Per riuscirci, Monahan ha letteralmente blindato non solo i percorsi di gioco (almeno i primi 4 tornei saranno disputati senza pubblico), ma anche e soprattutto la vita stessa delle stelle del Tour: senza le famiglie e i manager al seguito, i campioni e i loro caddie saranno testati giornalmente all’arrivo al percorso di gara con tamponi e misurazione della febbre.

E ancora: saranno alloggiati negli stessi hotel, con la raccomandazione di non andare a cena nei ristoranti e, più in generale, di limitare al massimo gli spostamenti nelle città.

Azzerate le ProAm inaugurali dei tornei e gli eventi legati agli sponsor, chiuse le sale stampa e permesse solo le interviste all’aperto, caddie e giocatori si sposteranno da una gara all’altra su voli charter organizzati dal Tour.

Nel caso malaugurato si trovasse uno di loro positivo al Covid19, quest’ultimo sarà messo immediatamente in quarantena e il circuito si preoccuperà di farlo rientrare in sicurezza a casa.

In campo, sarà permesso ai caddie di rastrellare i bunker e di toccare le aste delle bandiere, salvo disinfettare il tutto prima di allontanarsi.

Queste dunque le linee guida per la ripartenza del PGA Tour; più confusa, invece, la situazione dell’European Tour, che paga lo scotto di avere i suoi tornei organizzati in Paesi assai diversi, con politiche e situazioni sanitarie (e non solo) totalmente differenti.

A metà maggio tra i giocatori circolava una mail di Keith Pelley, il CEO del circuito del Vecchio Continente, in cui si descriveva il tentativo di mettere in piedi a partire da luglio (probabilmente dal British Masters di fine mese) ventiquattro appuntamenti fino a dicembre.

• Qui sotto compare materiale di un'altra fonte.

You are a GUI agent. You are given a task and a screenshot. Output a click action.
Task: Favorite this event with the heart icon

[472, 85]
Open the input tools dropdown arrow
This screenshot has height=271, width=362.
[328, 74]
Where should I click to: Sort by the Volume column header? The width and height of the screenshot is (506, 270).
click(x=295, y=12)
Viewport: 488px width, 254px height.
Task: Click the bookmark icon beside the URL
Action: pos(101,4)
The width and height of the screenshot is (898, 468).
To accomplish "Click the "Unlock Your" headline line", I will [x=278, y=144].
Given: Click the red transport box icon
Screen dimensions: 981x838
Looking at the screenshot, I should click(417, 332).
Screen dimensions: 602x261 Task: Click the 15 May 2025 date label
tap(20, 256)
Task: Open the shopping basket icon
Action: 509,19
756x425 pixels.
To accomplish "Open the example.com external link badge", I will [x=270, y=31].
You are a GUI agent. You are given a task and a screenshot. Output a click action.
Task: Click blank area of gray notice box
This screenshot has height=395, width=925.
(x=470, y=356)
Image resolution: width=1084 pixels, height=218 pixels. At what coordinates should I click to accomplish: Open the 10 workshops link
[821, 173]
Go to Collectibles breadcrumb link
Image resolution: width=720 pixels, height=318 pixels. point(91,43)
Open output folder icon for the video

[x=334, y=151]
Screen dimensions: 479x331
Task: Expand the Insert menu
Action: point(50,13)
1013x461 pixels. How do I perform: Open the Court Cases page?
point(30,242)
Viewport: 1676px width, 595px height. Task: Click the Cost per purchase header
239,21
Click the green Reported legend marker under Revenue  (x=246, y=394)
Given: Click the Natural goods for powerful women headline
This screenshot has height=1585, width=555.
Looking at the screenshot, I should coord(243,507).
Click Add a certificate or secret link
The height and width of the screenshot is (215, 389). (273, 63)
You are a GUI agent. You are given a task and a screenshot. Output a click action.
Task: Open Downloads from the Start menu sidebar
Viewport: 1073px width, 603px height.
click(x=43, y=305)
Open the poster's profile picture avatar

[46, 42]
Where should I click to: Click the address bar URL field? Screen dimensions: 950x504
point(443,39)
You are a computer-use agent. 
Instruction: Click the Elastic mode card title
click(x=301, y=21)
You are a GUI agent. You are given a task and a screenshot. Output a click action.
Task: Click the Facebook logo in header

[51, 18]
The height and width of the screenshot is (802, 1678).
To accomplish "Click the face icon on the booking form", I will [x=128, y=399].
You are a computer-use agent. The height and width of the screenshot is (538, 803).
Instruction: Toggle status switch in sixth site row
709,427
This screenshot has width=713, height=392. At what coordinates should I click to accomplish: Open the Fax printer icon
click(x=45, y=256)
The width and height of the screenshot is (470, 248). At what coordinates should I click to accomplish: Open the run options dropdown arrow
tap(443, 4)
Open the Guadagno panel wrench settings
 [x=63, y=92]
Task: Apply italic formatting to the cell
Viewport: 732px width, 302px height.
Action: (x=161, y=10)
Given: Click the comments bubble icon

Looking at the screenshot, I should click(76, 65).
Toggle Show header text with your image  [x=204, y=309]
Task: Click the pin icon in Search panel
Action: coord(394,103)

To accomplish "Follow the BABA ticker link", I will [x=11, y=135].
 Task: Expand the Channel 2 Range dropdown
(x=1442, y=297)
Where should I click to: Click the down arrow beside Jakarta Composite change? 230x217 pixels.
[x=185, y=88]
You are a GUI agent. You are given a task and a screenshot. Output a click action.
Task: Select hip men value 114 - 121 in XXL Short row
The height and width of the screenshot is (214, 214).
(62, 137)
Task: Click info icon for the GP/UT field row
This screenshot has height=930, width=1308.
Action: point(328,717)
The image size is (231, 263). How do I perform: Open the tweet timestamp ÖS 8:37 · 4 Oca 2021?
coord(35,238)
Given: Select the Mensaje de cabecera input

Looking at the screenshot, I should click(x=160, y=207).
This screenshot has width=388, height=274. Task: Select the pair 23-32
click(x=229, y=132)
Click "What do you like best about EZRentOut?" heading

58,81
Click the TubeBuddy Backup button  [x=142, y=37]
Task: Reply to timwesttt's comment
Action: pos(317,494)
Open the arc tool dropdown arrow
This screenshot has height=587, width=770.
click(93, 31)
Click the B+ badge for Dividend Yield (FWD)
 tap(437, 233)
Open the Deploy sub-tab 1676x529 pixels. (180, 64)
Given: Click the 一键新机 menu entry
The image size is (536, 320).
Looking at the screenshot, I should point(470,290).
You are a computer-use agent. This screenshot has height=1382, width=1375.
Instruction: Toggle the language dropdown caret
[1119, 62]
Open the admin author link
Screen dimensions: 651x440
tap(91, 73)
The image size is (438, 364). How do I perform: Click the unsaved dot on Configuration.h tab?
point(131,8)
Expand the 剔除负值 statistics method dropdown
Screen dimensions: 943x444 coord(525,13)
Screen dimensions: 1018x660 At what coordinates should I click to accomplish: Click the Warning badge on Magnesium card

Dalla stessa mail, inoltre, si evincevano due notizie importanti: la prima, che tutti i giocatori in possesso della cosiddetta “carta” per la stagione 2020, l’avrebbero mantenuta anche per il 2021; la seconda, che a fine stagione non ci sarebbe stata la consueta Qualifying School per accedere al Tour maggiore.

Tutto congelato, dunque, se non fosse per la voce non confermata (a metà maggio) secondo la quale i primi cinque della Race to Mallorca del Challenge Tour potrebbero vedersi accreditata a fine stagione la carta per il circuito maggiore dell’anno prossimo.

E anzi, a proposito del Challenge: se lo European Tour piange, il circuito cugino piange calde lacrime.

Con due soli tornei disputati a febbraio e col resto della stagione cancellato da inizio marzo, si discute di un re-start del Challenge da metà luglio, con dodici tornei confermati (per ora) e due posticipati con la data ancora da definire.

Nel mentre, con Keith Pelley che in Europa aveva il suo bel da fare a rappezzare i circuiti del Vecchio Continente, in Corea del Sud, dove il Covid19 è più tracciato di un pacco DHL, il golf dei pro, anzi delle proette, ripartiva il 14 maggio con un torneo del ricco KLPGA Tour; negli States, invece, le signore dell’LPGA Tour hanno rimandato la ripresa delle ostilità a metà luglio: avranno meno tornei, dicono, ma montepremi più alti grazie a sponsorizzazioni spalmate su meno date.

Stesso ordine di pensiero per il LET che riapre i battenti il 16 luglio in Spagna e prosegue con quindici tornei fino a chiudere la stagione a novembre in Costa del Sol.

Questo in definitiva il quadro dei circuiti pro: la sensazione che se ne evince è di grandi sforzi e, contemporaneamente, di estrema fragilità.

Mancano pochi giorni al ritorno in campo dei big, ma, diciamoci la verità, paiono intere ere geologiche.